The film, with a budget of $ 47000000 was adapted by Steven Zaillian and Aaron Sorkin, writer of the Oscar-winning "The Social Network" from Michael Lewis book "Money Ball: The Art of gain Game.It Bean starts to come off a very successful 2001-season, where a small market lost, including the baseball stars Jason Giambi and Johnny Damon made a lot of money in a big city like New York Yankees and Boston Red Sox.Beane unathletic recruits graduated from Yale, Brand, Peter (played by Jonah Hill ) and the unlikely duo to push the players to look for a new approach to the use of statistics, creating a competitive team may seem a lot less cost.It inside baseball for some, but Pitt and Hill said that the story of Bean and Brand be generally moviegoers who are not necessarily fans of the game. 
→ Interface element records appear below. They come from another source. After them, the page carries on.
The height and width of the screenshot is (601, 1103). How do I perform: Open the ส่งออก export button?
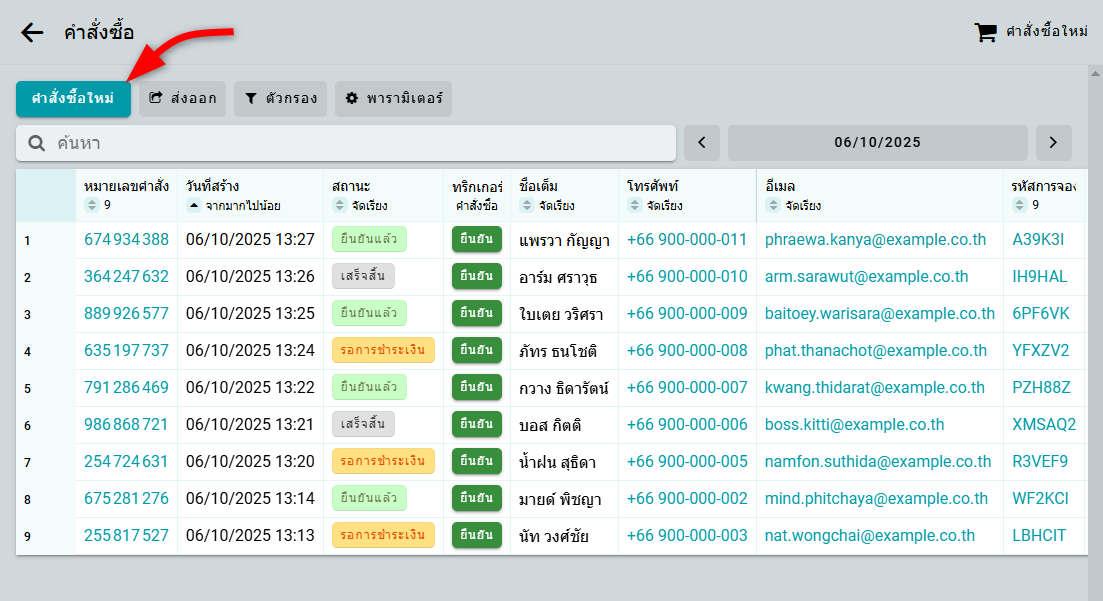click(x=183, y=99)
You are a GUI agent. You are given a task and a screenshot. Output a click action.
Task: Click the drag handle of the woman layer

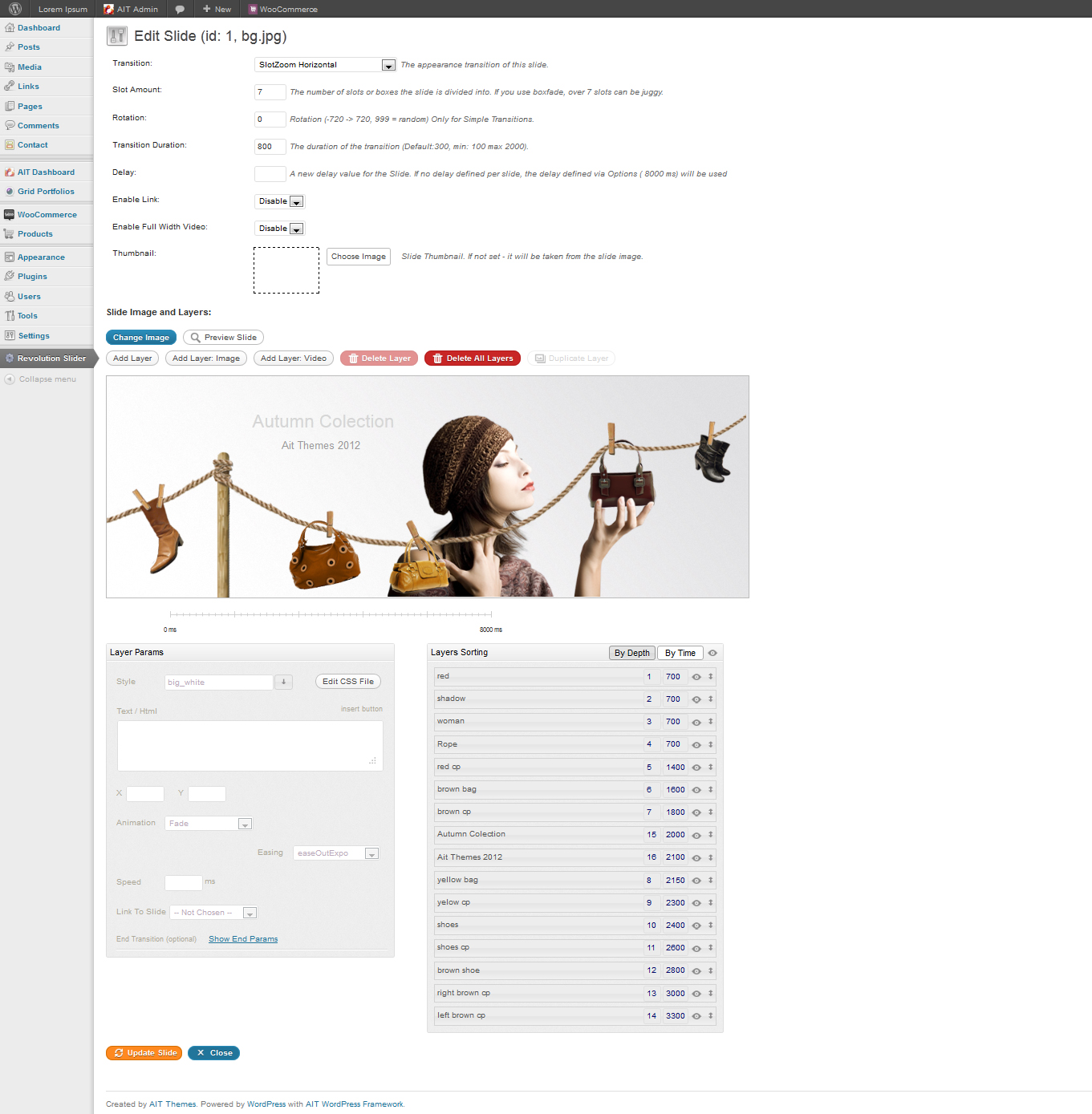(x=710, y=722)
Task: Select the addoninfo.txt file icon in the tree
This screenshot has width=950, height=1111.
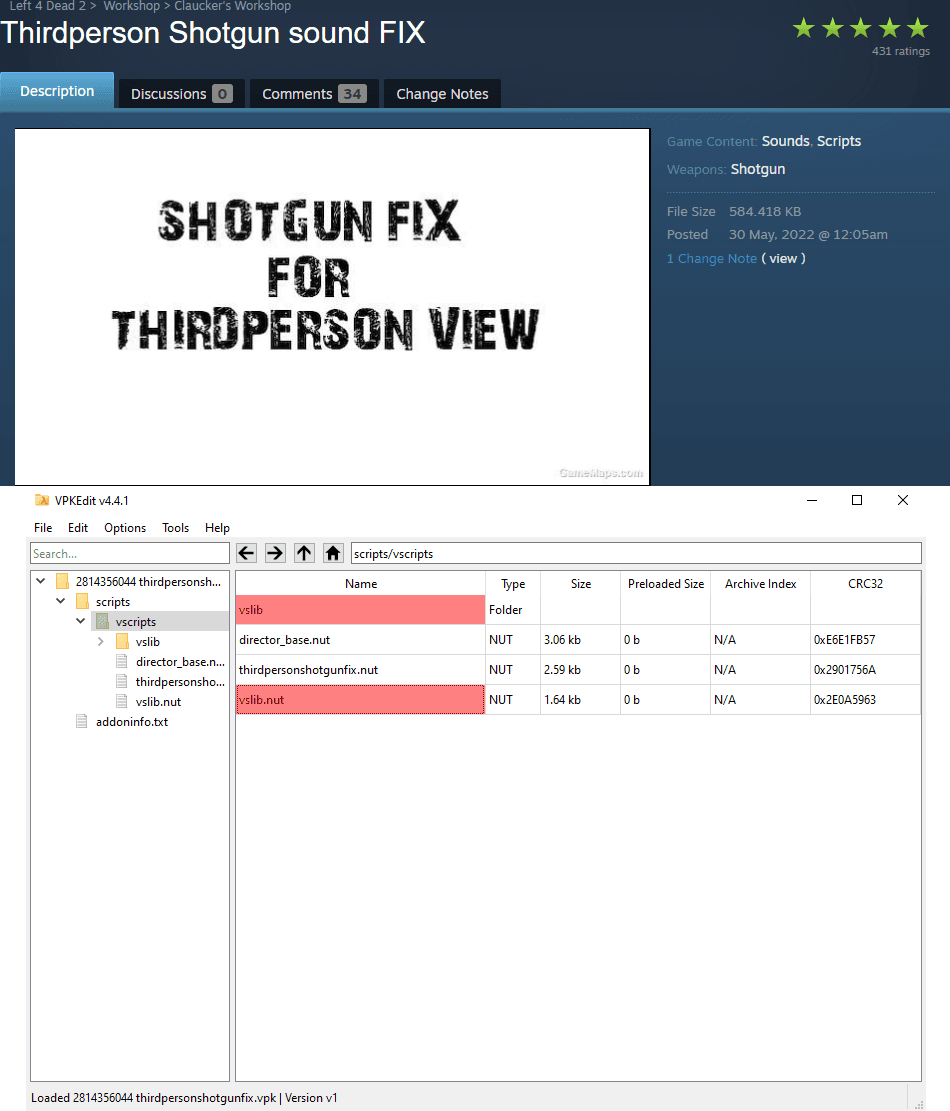Action: tap(82, 721)
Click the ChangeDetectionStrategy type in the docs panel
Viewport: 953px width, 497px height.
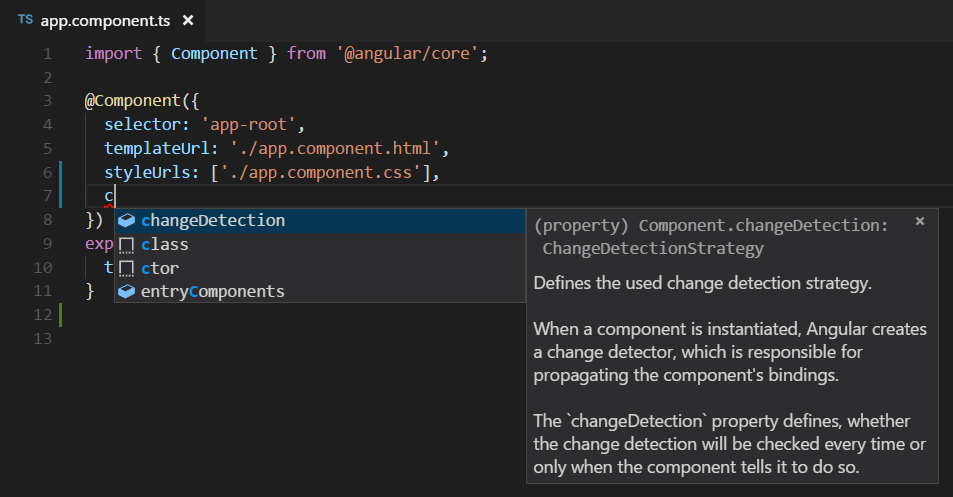click(x=652, y=248)
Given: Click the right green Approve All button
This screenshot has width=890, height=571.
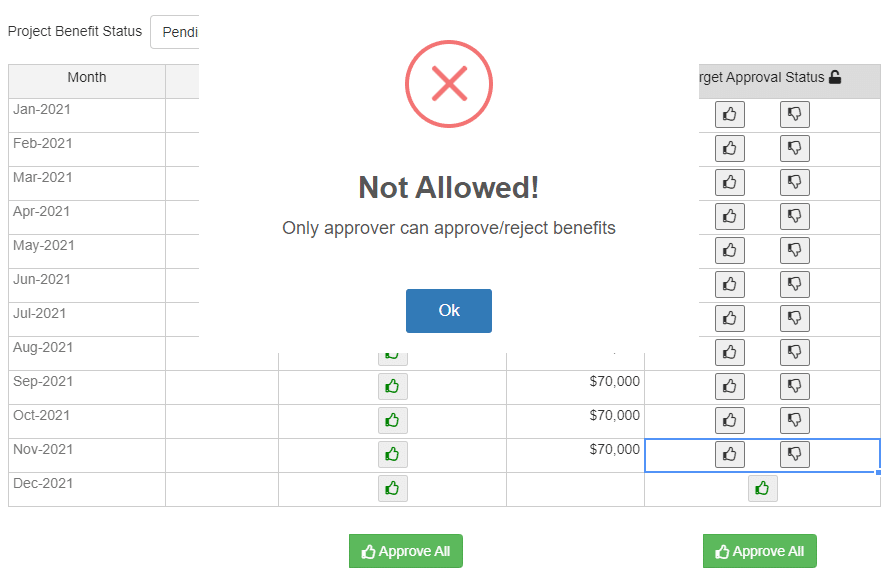Looking at the screenshot, I should click(x=759, y=551).
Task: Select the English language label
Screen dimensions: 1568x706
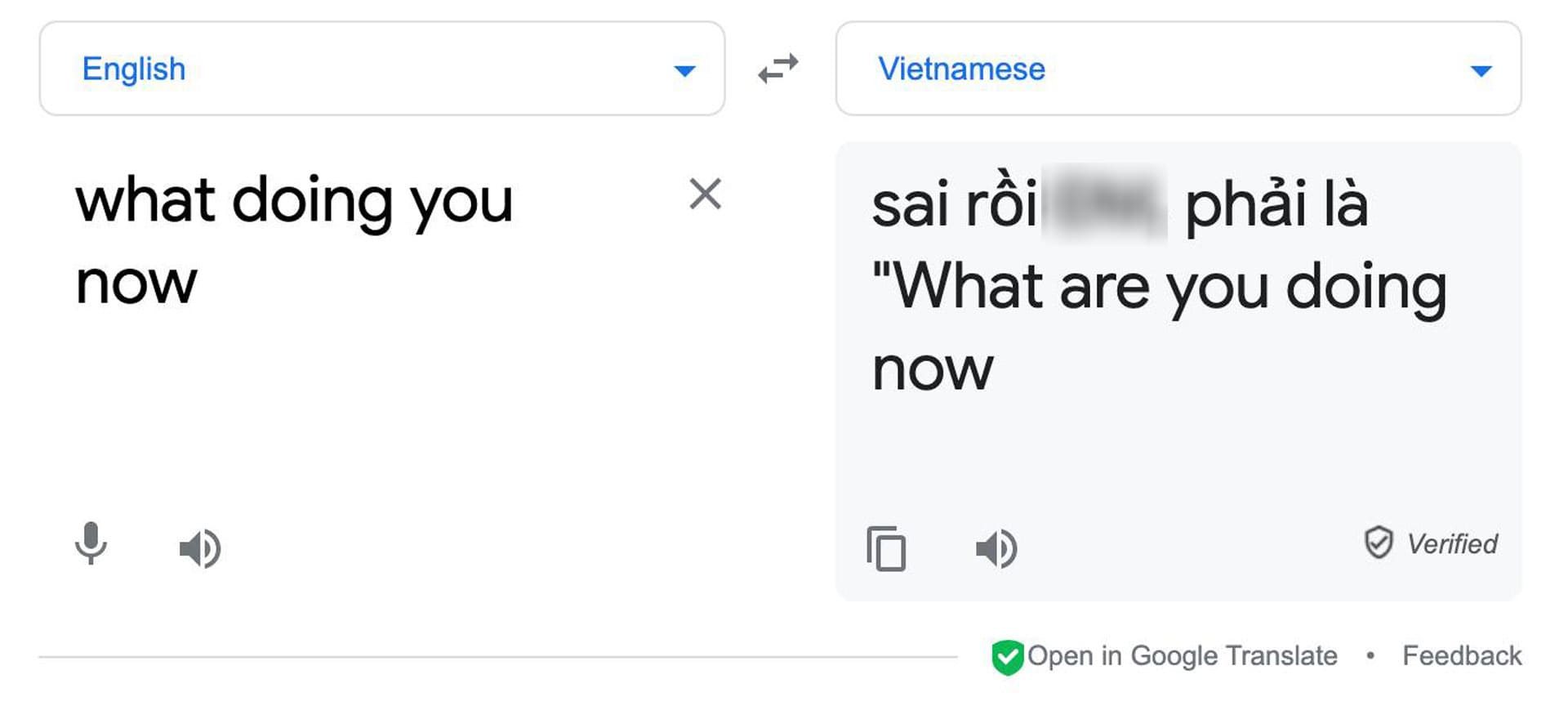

Hill said that he showed it to friends "who do not care about baseball and they loved it ... It's really about the underdog and the values ​​and choices in life." Pitt believes that statistics aside, spontaneous game that invites fans to the ball parks are not lost on film. "These guys, and still is the scientific magic that happens when you least expect it, that was true to his season," he said. "This is a magical game, no doubt." Early reviews are generally positive. The Hollywood Reporter says the film "looks good, maybe not a home run, but certainly long as two or scoot around the foundation for an exciting head-first triple." Daily Variety compared it to Sorkin's "Social Network", says "the story is not so exciting." Social Network "was a very unusual about the Alpha Dog, Money Ball a very unusual story of the underdog. Remake'e Nobody in the world here. But no one is a new version of the great old American game of baseball."